GIVEN INSTRUCTION: From the forum thread on PRSI and deposit interest, extract word for word the stretch from "There already is" through "didn't think so.".

PAGE:

* begin *

# PRSI on deposit interest



## mcriot29 (24 Jan 2012)

Hey just a quick question i have heard from 2013 there will be PRSI on deposit interest. 
i am not working and have no dole etc i get 260e a week from interest this is my total income  can any one tell me will i be subject to PRSI on this income from next year 2013, or what amount can i have before i will have to pay PRSI and what is the rate thanks.


----------



## ClubMan (24 Jan 2012)

There already is _PRSI _on deposit interest for those who are self assessed. Haven't heard that they are extending this to everybody (e.g. including _PAYE_) though? I didn't think so.

[broken link removed]


----------



## mandelbrot (24 Jan 2012)

With that level of income you are already a self assessment taxpayer, so I'd imagine you've already been paying PRSI on the grossed up amount of your deposit interest, if you check your last couple of Form 11s... you'll also be liable to the USC on it from the start of 2011 AFAIK.


----------



## mcriot29 (24 Jan 2012)

So i have to pay prsi now on it even when its my only income and only 260 a week , so is it 4 percent i pay i get around 14 k a year total so how much prsi do i have to pay on that , i thought since i pay dirt that was it esp on such a low income


----------



## Gervan (24 Jan 2012)

Posted by mandelbrot:


> With that level of income you are already a self assessment taxpayer, so  I'd imagine you've already been paying PRSI on the grossed up amount of  your deposit interest, if you check your last couple of Form 11s...  you'll also be liable to the USC on it from the start of 2011 AFAIK.



I would have thought as Dirt satisfied the income tax liability no tax return has been necessary.
Also, there is no USC on interest which has been subjected to DIRT.


----------



## mandelbrot (24 Jan 2012)

Gervan said:


> Posted by mandelbrot:
> 
> 
> I would have thought as Dirt satisfied the income tax liability no tax return has been necessary.
> Also, there is no USC on interest which has been subjected to DIRT.


 
Apologies, I'm having one of those days


----------



## mcriot29 (24 Jan 2012)

So i dont pay prsi i rang the tax office and citzens advice both said they are unsure does anyone know , since i pay dirt will i pay prsi if i do it willbe 3 percent of total income from it


----------

* end *

MATERIAL PROVIDED:

* begin *

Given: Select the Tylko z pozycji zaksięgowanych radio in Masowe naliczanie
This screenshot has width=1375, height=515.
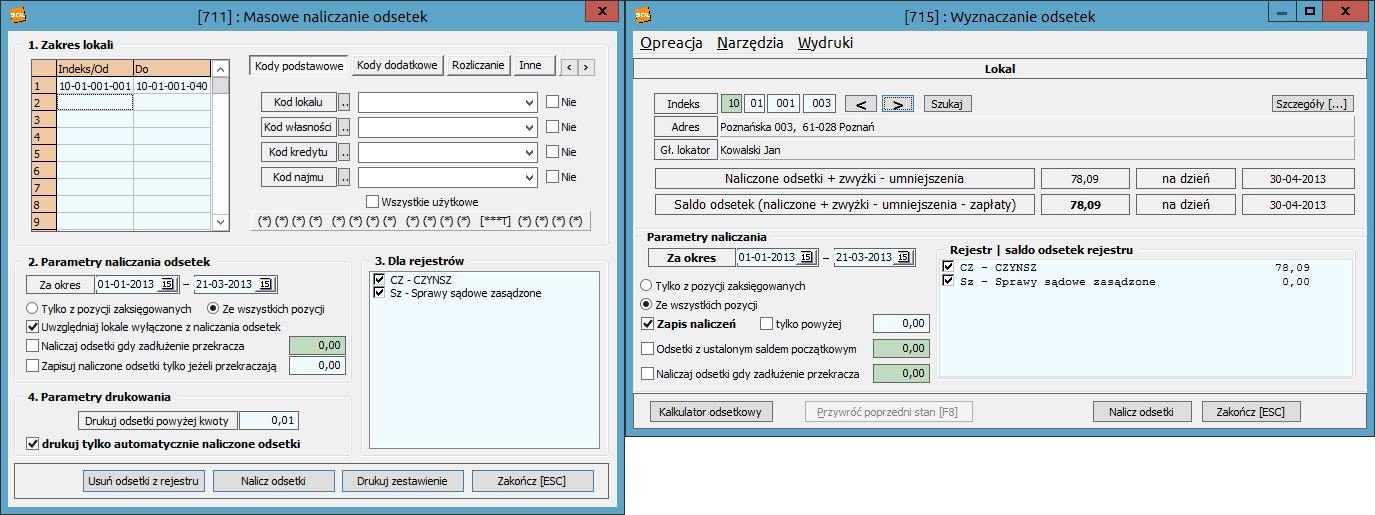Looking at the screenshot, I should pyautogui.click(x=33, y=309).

* end *

SOLUTION TO THIS PROBLEM:
There already is _PRSI _on deposit interest for those who are self assessed. Haven't heard that they are extending this to everybody (e.g. including _PAYE_) though? I didn't think so.